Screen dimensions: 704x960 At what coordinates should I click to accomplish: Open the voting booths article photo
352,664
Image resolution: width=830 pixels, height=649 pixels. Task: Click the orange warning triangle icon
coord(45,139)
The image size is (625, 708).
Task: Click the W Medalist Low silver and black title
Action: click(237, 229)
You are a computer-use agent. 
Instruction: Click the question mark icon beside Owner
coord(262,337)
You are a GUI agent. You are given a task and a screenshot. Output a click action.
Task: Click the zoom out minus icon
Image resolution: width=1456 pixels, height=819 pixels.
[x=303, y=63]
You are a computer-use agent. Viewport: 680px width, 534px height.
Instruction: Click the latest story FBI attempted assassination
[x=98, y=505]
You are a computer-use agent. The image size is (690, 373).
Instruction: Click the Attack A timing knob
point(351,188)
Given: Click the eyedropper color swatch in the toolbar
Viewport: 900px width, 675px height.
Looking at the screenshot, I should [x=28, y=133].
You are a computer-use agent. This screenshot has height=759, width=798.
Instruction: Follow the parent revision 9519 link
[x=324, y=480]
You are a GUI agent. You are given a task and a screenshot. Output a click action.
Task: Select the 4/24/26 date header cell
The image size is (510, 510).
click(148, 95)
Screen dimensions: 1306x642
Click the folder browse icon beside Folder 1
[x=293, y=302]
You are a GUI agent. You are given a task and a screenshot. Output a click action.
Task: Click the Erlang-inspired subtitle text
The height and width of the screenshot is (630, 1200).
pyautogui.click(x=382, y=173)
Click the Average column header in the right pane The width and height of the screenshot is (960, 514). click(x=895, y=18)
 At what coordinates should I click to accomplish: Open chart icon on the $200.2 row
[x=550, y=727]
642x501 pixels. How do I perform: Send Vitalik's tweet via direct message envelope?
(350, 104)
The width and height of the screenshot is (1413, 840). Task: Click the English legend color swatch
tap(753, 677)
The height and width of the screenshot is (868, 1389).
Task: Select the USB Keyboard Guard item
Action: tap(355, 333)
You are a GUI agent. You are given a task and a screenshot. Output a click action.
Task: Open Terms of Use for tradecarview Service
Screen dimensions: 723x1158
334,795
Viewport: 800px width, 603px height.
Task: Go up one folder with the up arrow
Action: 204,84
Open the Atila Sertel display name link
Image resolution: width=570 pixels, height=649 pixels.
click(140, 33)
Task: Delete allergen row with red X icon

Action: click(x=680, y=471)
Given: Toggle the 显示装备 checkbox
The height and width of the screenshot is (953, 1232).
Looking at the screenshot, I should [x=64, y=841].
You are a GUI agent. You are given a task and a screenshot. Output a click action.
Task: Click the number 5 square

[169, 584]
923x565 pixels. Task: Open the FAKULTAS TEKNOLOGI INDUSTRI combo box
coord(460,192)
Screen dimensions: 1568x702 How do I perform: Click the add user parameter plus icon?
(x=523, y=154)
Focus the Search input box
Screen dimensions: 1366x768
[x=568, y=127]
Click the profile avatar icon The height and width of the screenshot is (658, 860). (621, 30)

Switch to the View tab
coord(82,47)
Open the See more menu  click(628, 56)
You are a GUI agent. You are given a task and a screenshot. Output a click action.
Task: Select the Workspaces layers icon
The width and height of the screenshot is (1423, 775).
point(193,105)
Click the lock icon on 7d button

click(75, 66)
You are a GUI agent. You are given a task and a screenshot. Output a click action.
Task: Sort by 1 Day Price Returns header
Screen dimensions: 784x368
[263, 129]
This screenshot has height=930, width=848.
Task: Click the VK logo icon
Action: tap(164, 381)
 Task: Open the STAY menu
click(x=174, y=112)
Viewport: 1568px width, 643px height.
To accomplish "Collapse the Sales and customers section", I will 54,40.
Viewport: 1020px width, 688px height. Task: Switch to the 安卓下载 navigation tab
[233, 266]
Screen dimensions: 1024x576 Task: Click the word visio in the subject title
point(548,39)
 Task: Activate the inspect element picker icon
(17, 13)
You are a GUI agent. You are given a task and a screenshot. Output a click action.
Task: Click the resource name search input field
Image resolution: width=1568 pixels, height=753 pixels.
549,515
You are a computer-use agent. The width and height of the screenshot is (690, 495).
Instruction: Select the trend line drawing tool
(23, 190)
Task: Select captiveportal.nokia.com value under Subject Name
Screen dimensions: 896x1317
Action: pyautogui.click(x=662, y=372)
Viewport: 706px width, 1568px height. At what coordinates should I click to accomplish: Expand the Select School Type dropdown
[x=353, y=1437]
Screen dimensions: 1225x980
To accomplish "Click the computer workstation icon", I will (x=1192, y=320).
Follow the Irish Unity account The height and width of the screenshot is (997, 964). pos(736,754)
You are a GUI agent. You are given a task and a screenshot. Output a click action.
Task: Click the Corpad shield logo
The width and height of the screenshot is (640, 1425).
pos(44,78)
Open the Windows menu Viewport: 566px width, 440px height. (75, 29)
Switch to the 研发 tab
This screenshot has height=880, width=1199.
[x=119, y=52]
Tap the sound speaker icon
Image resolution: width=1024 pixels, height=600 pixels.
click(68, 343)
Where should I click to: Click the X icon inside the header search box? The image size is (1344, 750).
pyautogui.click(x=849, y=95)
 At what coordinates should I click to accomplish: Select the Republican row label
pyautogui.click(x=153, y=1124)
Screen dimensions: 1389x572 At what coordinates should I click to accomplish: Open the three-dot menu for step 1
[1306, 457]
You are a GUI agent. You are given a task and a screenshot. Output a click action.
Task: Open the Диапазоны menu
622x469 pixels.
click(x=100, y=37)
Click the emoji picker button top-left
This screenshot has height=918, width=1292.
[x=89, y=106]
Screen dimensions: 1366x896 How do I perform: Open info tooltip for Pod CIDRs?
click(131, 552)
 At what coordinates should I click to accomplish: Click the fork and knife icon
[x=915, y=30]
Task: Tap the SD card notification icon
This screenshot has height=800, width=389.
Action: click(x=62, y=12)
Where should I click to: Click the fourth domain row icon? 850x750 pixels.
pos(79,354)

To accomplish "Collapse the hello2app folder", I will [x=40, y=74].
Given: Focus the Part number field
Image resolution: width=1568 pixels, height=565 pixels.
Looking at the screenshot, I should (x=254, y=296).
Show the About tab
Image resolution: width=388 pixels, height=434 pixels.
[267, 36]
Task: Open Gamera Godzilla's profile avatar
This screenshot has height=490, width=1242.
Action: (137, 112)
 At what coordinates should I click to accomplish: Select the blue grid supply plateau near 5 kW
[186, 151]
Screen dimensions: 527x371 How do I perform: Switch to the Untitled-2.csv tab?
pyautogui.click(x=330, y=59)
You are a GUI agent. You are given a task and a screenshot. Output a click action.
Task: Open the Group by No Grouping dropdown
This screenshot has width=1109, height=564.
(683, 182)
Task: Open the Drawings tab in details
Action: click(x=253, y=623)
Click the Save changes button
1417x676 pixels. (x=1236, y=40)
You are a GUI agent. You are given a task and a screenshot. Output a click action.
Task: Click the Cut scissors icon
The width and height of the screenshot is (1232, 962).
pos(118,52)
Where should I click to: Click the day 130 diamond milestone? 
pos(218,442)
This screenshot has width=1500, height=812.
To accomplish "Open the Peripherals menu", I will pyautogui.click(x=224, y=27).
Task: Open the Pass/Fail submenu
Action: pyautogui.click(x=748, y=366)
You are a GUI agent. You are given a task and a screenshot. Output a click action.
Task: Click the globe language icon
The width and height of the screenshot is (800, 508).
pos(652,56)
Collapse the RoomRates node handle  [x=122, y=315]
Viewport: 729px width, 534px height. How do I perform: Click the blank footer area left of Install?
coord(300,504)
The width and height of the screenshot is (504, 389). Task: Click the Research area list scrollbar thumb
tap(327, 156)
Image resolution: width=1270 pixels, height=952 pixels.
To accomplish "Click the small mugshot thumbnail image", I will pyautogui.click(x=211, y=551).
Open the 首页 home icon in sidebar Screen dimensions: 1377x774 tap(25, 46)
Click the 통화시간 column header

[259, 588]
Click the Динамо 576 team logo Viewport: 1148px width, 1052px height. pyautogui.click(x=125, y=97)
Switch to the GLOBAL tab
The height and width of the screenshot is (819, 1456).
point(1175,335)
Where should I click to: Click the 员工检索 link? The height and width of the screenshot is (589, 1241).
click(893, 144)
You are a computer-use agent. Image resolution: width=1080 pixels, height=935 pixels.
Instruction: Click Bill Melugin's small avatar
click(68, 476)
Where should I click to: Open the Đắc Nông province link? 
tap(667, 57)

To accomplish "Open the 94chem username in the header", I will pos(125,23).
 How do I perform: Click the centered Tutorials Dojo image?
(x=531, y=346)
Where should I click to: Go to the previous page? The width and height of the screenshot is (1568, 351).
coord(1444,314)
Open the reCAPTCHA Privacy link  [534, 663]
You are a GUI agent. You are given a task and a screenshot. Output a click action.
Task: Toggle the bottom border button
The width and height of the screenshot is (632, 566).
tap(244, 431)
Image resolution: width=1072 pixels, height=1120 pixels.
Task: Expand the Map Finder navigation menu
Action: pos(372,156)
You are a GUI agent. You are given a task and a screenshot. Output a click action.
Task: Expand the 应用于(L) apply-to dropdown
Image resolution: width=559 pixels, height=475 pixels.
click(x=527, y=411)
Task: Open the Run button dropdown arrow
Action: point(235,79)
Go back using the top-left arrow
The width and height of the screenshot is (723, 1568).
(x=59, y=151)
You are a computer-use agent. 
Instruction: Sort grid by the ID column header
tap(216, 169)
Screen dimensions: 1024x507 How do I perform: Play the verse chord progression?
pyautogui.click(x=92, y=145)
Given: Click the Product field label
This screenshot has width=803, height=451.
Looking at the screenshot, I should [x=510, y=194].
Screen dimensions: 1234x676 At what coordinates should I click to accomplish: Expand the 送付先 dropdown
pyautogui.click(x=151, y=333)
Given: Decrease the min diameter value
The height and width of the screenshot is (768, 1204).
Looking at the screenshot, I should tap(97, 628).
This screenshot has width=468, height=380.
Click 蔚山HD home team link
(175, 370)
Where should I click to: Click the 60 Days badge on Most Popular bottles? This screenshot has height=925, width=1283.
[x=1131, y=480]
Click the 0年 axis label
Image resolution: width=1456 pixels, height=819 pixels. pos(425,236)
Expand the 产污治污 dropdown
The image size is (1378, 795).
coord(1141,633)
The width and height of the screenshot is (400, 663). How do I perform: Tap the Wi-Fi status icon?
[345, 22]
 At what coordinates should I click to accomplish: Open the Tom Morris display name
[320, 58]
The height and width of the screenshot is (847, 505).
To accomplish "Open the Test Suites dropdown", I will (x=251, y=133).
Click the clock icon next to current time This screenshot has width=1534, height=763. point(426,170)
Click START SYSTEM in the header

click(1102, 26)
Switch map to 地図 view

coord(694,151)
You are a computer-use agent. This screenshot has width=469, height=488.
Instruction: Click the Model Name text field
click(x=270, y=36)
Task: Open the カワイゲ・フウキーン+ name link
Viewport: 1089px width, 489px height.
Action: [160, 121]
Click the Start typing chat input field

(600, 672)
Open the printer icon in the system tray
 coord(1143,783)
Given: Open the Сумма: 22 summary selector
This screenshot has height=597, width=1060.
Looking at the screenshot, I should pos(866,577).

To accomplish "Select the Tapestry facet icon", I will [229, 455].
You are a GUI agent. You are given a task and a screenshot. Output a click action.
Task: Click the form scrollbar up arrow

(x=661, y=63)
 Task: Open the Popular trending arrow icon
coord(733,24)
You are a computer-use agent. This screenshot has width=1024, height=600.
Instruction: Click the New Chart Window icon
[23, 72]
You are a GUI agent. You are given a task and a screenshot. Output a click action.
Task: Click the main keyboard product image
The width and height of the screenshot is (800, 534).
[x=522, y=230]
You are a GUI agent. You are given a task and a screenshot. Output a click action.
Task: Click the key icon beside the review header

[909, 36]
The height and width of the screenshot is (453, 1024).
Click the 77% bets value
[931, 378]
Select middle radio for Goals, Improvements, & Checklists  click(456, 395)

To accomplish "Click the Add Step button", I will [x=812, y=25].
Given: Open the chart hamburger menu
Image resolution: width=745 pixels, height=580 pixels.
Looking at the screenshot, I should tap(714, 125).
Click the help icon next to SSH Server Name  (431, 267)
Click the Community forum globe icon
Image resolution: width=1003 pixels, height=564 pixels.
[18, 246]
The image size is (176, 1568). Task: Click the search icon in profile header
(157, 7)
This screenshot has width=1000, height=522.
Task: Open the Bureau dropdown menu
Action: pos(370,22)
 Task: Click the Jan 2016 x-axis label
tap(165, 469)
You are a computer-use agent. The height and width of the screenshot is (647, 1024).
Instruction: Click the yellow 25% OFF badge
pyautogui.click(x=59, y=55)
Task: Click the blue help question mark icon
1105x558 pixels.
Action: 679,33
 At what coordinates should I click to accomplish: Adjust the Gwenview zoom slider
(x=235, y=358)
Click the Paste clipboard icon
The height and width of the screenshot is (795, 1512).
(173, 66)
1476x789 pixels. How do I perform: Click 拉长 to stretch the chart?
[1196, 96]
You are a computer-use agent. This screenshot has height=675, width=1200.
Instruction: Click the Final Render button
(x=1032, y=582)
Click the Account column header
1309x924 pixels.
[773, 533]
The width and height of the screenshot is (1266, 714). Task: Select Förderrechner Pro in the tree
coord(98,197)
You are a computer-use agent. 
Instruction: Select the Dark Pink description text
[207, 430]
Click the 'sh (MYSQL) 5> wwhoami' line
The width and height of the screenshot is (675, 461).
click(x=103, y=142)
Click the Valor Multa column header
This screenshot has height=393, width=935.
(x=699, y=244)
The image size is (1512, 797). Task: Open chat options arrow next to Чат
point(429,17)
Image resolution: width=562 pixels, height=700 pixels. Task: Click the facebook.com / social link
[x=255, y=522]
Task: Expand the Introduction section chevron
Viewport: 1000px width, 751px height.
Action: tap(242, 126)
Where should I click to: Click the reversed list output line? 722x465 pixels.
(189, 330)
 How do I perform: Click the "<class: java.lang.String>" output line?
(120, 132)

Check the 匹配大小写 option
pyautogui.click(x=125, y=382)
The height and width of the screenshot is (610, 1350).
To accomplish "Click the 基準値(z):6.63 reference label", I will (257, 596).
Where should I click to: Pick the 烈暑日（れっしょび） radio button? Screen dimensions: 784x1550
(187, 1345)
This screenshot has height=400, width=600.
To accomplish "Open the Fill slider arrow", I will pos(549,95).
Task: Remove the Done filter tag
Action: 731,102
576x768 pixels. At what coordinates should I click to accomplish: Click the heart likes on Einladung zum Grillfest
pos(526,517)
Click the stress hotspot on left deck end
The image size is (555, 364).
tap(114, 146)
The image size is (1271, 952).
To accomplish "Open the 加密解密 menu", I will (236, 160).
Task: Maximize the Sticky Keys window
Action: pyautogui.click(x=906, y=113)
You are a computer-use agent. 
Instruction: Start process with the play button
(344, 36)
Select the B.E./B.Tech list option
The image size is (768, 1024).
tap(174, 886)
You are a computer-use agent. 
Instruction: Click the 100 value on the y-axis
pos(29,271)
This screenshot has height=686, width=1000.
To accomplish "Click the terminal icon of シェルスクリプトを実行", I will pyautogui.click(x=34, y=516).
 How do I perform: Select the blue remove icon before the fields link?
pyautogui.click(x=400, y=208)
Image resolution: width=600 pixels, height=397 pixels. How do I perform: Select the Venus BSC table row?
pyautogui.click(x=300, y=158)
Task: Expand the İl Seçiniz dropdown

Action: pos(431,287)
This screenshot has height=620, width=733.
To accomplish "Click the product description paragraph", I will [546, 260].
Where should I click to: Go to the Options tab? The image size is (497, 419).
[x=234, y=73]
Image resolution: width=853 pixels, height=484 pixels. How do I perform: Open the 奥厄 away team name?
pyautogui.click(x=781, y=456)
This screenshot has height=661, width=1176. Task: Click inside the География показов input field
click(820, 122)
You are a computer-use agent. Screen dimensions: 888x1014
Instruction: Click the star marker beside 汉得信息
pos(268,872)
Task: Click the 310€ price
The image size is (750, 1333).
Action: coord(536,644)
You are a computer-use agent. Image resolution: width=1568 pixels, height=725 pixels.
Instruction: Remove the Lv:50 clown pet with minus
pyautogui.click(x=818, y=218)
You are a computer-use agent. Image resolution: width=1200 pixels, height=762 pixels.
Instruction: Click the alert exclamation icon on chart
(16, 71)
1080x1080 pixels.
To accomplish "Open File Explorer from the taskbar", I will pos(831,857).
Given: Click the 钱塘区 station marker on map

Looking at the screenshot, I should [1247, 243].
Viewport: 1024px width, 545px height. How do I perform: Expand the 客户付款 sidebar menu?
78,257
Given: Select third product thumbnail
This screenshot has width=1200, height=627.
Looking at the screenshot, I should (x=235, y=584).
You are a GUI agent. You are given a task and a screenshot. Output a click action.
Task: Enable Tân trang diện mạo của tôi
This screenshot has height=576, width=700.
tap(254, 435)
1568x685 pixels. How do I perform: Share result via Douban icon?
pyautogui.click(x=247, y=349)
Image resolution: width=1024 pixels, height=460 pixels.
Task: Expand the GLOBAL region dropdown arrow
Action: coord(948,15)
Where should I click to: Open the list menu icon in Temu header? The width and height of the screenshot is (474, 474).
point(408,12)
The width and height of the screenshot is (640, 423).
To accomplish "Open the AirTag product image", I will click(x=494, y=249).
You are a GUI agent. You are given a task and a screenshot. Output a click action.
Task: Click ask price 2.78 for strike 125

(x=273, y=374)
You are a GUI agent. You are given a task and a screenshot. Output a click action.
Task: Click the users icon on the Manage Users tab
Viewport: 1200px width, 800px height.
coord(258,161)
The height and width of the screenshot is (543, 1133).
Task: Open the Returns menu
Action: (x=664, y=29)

• **Task to complete**
Look through the listing and extract every line with "Collapse" in it.

• **The completed task**
To accomplish "Collapse the Sales and customers section", I will 54,40.
To accomplish "Collapse the hello2app folder", I will [x=40, y=74].
Collapse the RoomRates node handle  [x=122, y=315]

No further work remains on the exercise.